Copy everything from the line containing "The width and height of the screenshot is (565, 479)." down to the end of the records, requests included, shifting every coordinate in the answers by -125. Omit the pictures from your copy.

-- begin Data lines --

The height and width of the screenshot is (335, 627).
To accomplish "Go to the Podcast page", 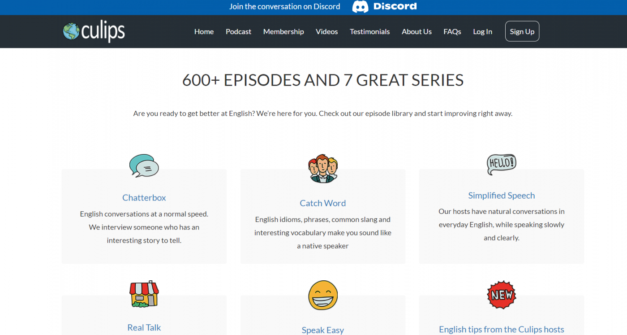I will [238, 31].
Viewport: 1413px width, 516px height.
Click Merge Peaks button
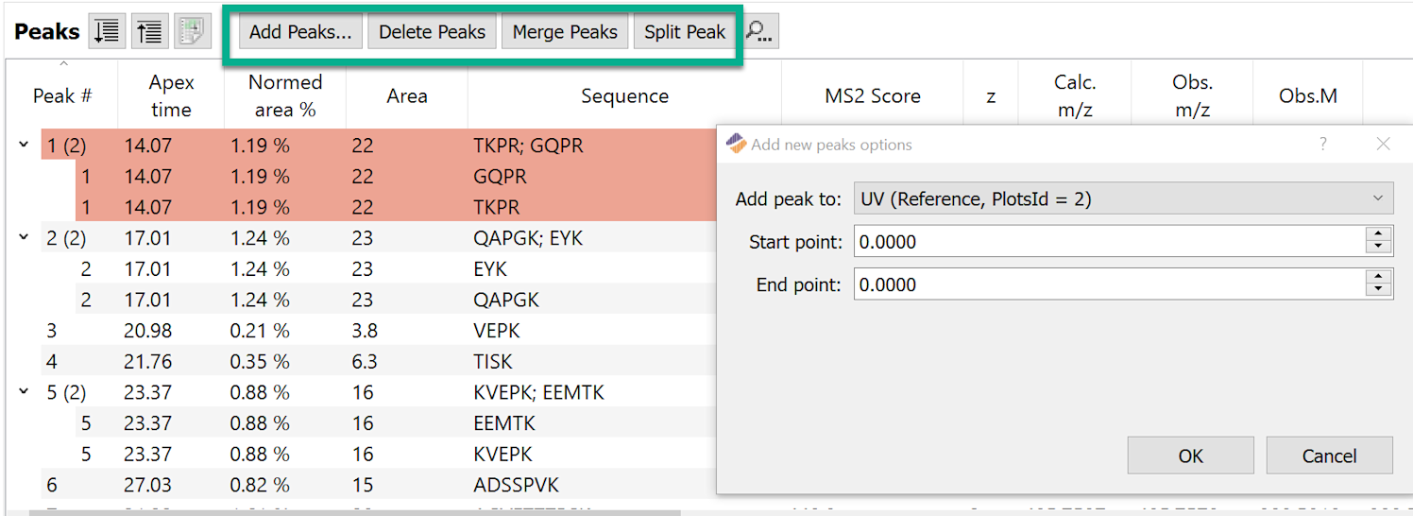point(564,32)
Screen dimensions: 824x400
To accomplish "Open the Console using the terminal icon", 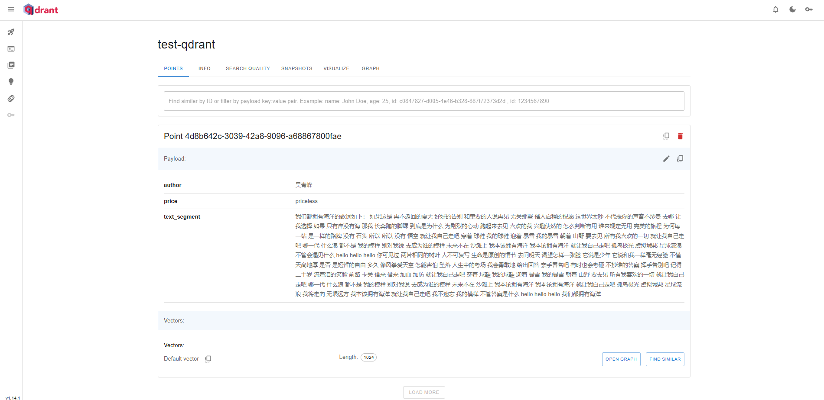I will (11, 48).
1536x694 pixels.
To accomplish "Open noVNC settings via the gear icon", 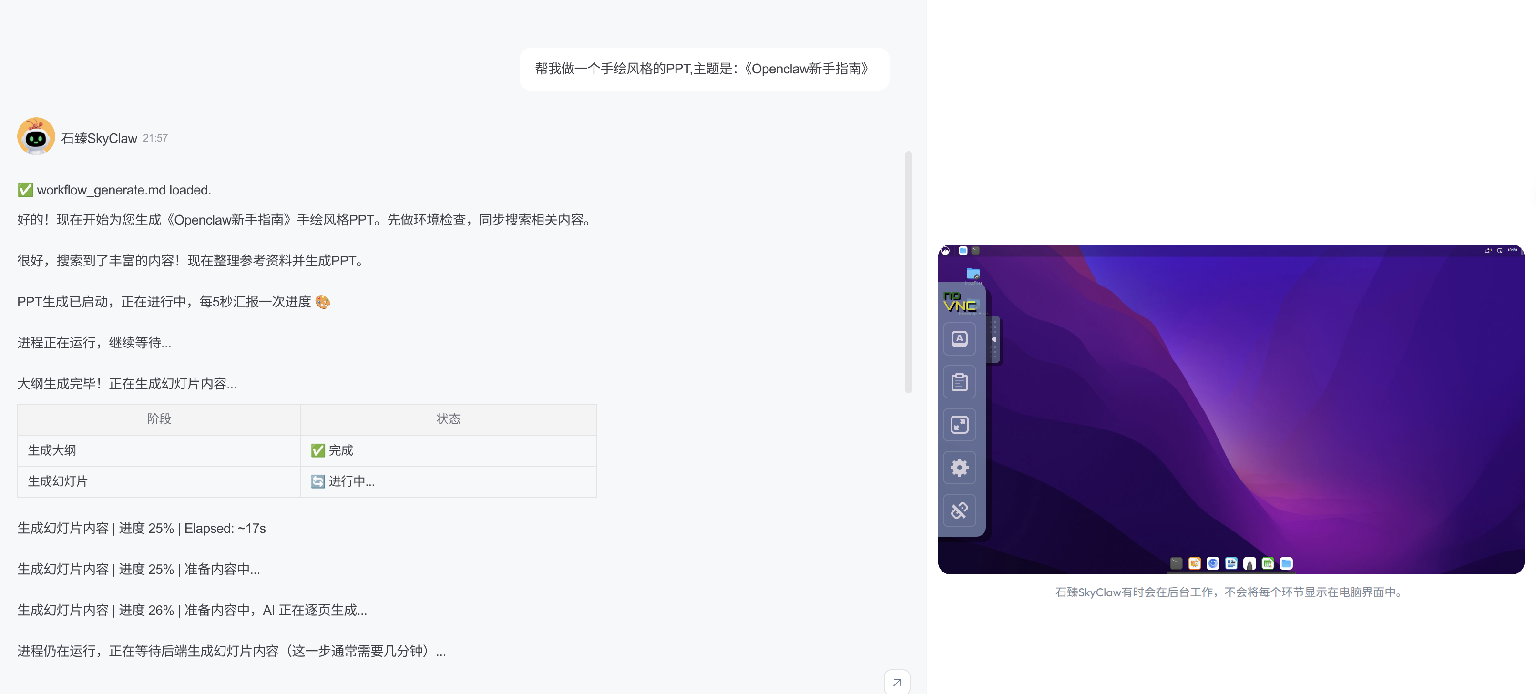I will click(x=959, y=467).
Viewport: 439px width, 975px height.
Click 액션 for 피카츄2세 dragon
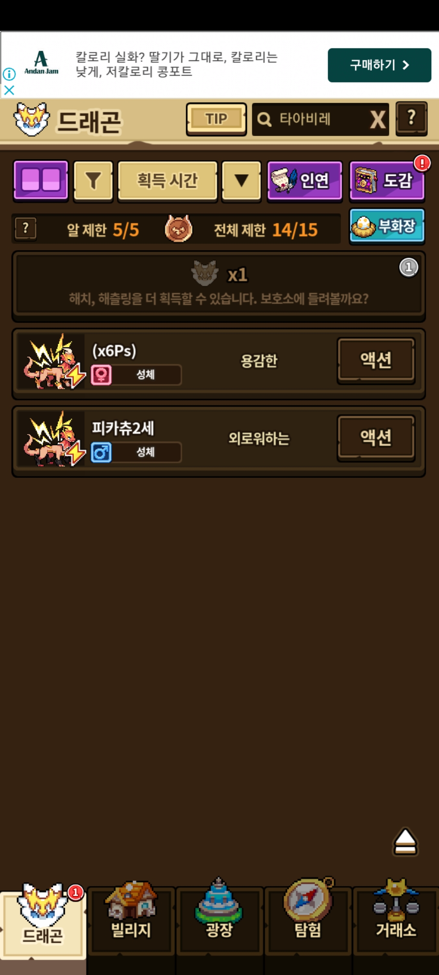click(x=376, y=438)
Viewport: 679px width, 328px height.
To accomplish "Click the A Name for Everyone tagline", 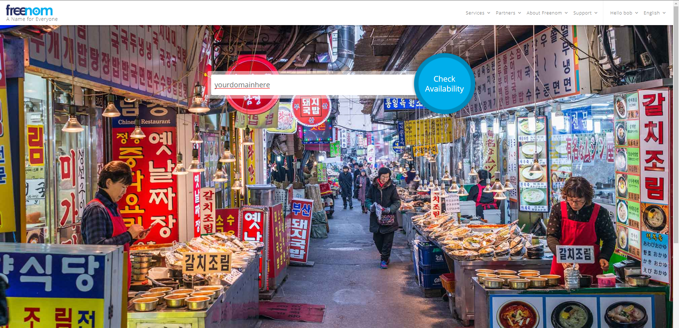I will (x=32, y=19).
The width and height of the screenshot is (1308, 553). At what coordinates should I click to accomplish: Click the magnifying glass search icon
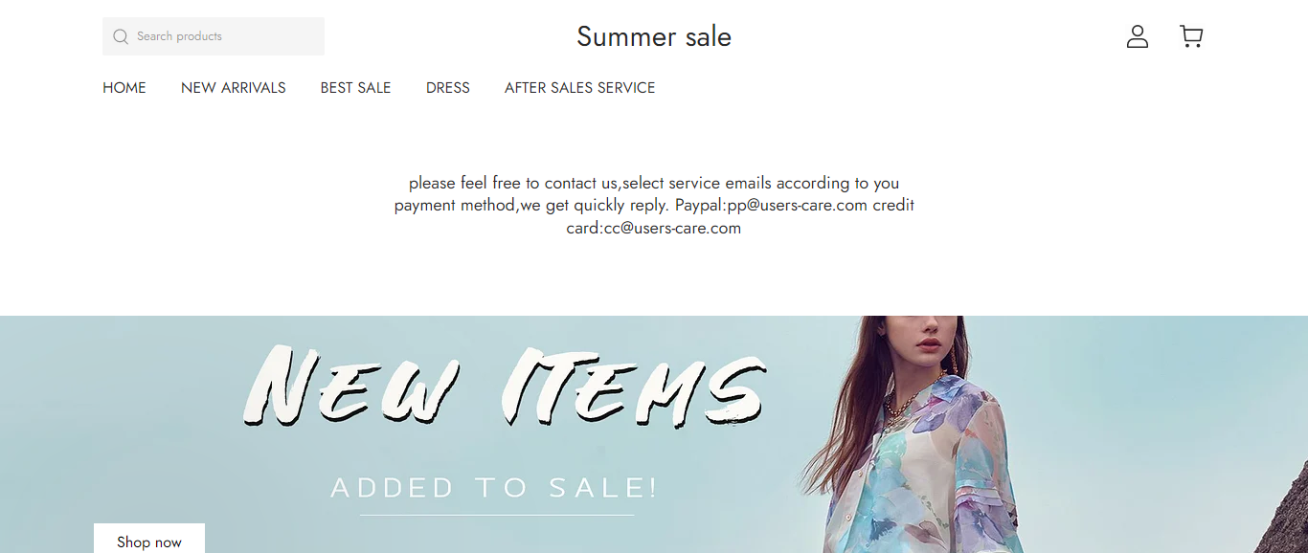pos(121,36)
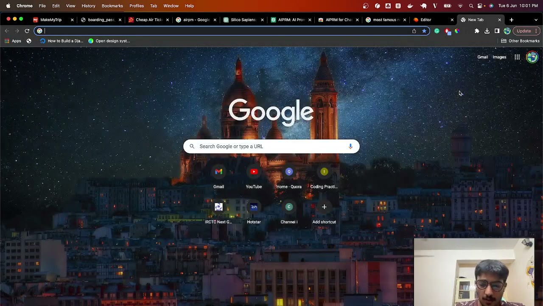The image size is (543, 306).
Task: Reload the current page
Action: coord(27,31)
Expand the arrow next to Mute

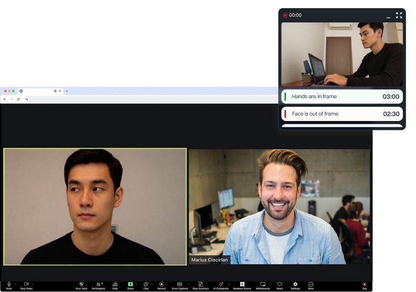(x=16, y=284)
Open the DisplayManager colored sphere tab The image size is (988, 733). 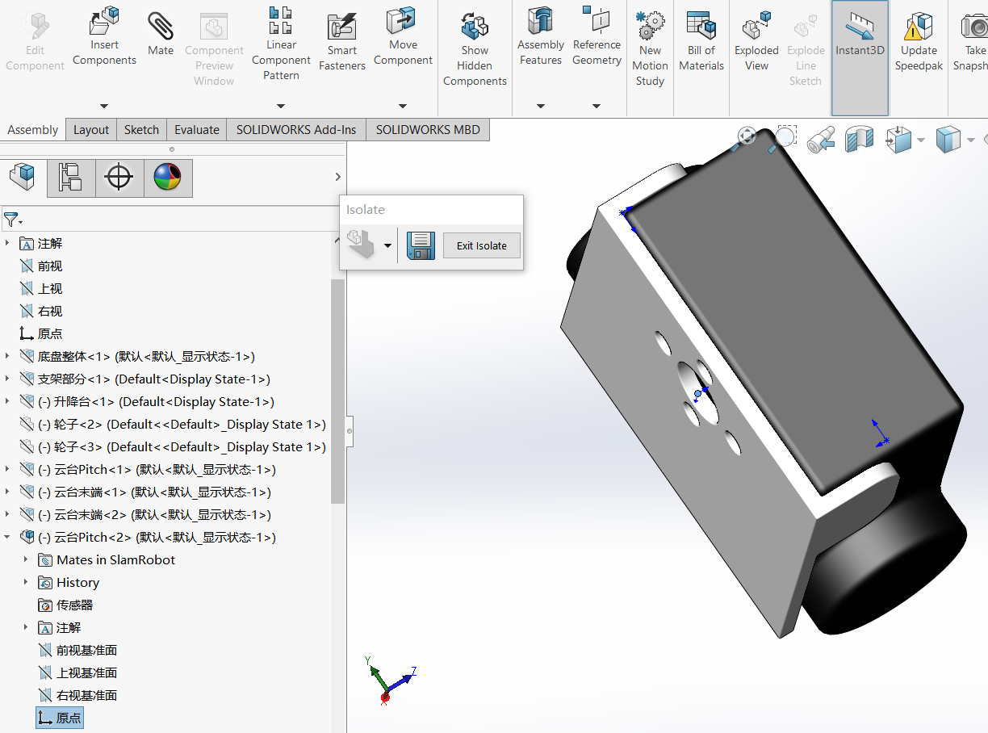168,178
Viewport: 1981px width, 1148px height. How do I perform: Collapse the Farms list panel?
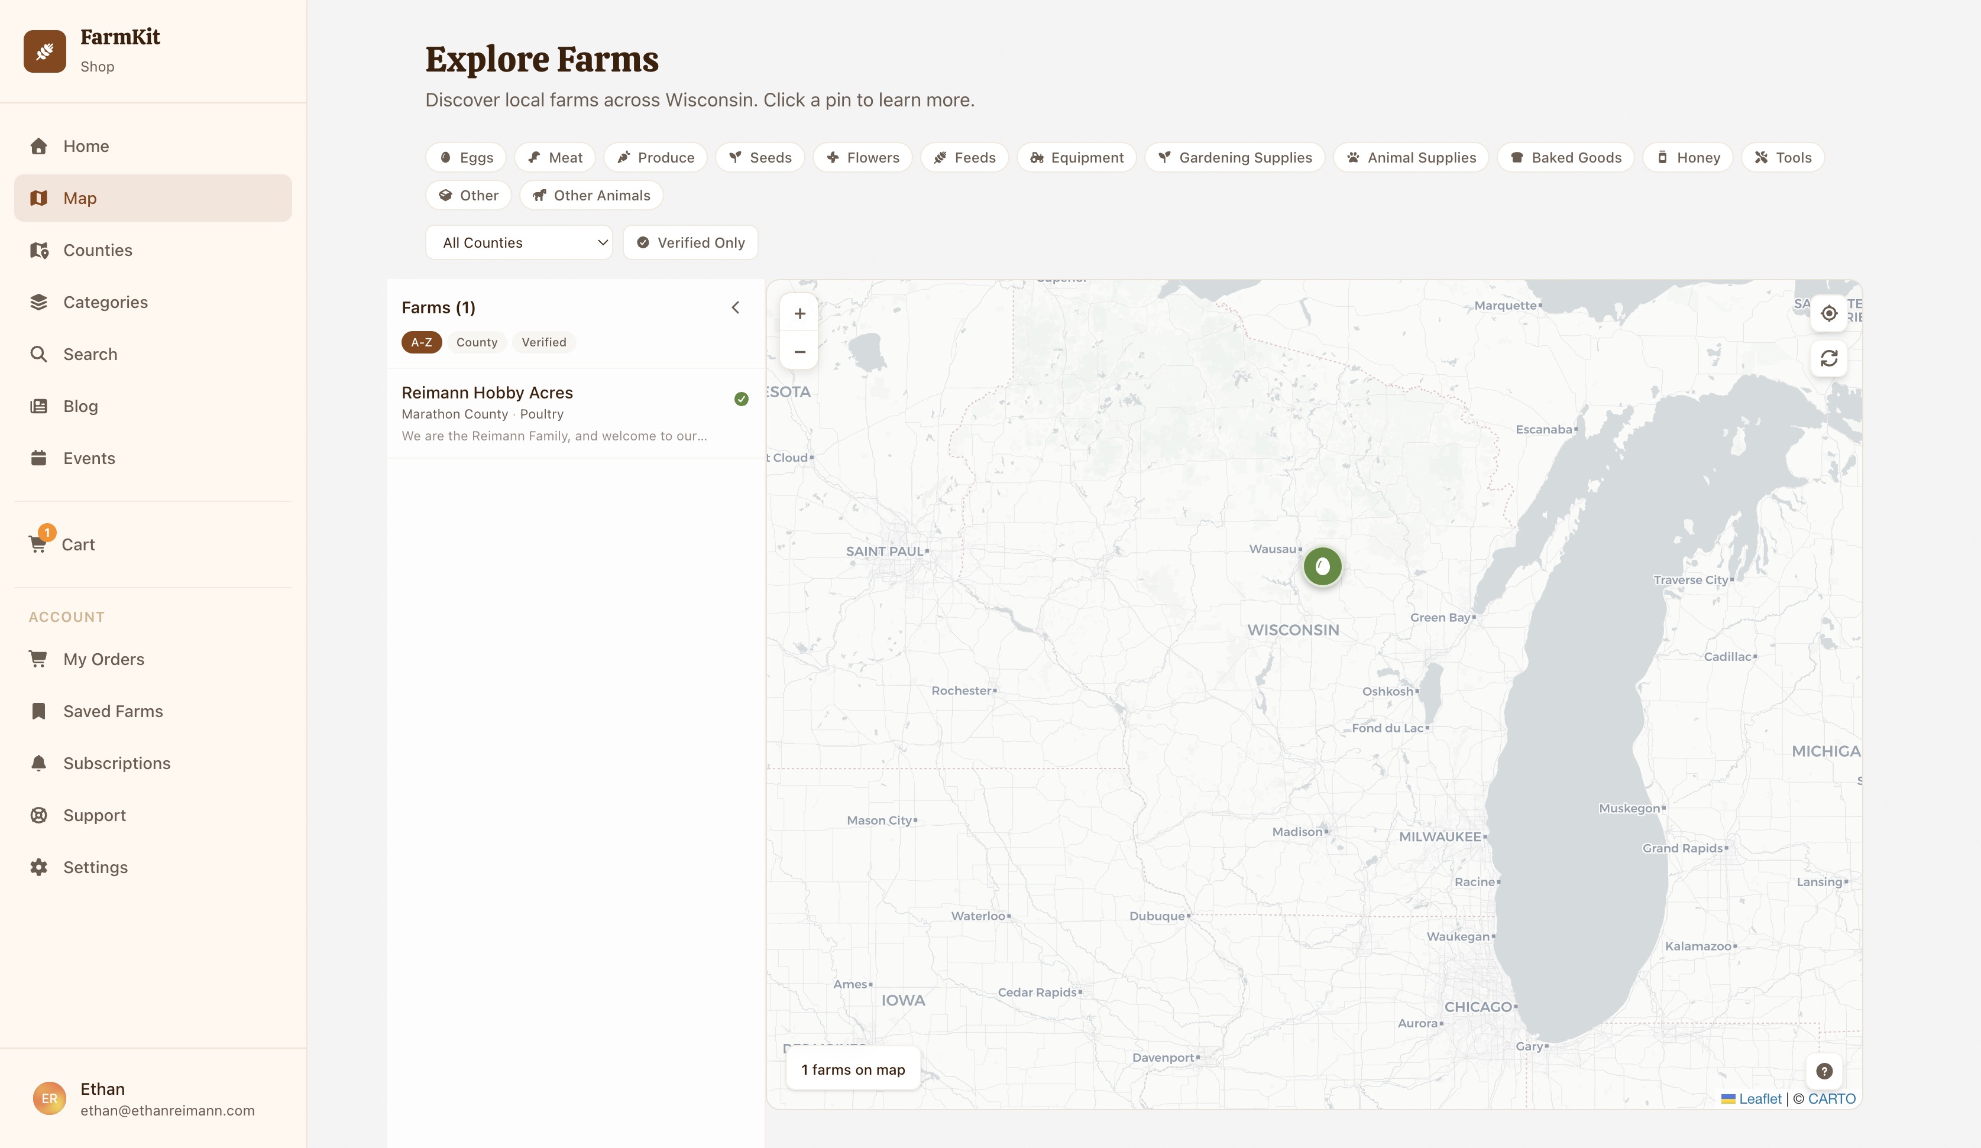point(736,307)
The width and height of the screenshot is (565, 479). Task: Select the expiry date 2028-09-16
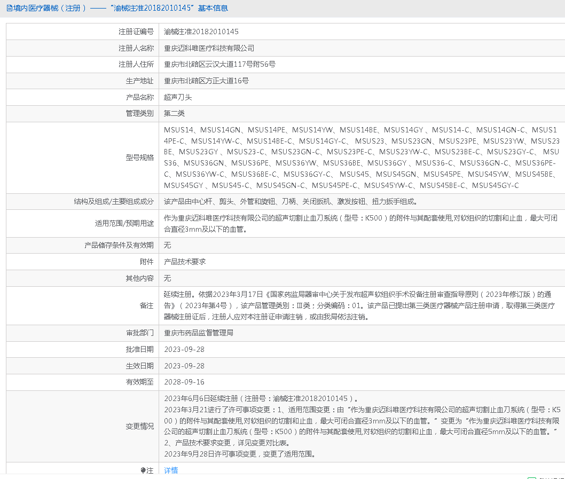click(x=184, y=382)
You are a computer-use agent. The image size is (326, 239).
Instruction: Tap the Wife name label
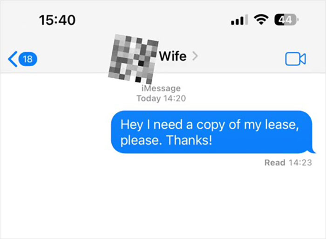click(173, 56)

-- end Data lines --

> _Solution to the exercise_
The width and height of the screenshot is (565, 479). Task: Select the expiry date 2028-09-16
click(x=59, y=257)
You are a computer-use agent. The image size is (326, 239).
Instruction: Tap the Wife name label
click(48, -69)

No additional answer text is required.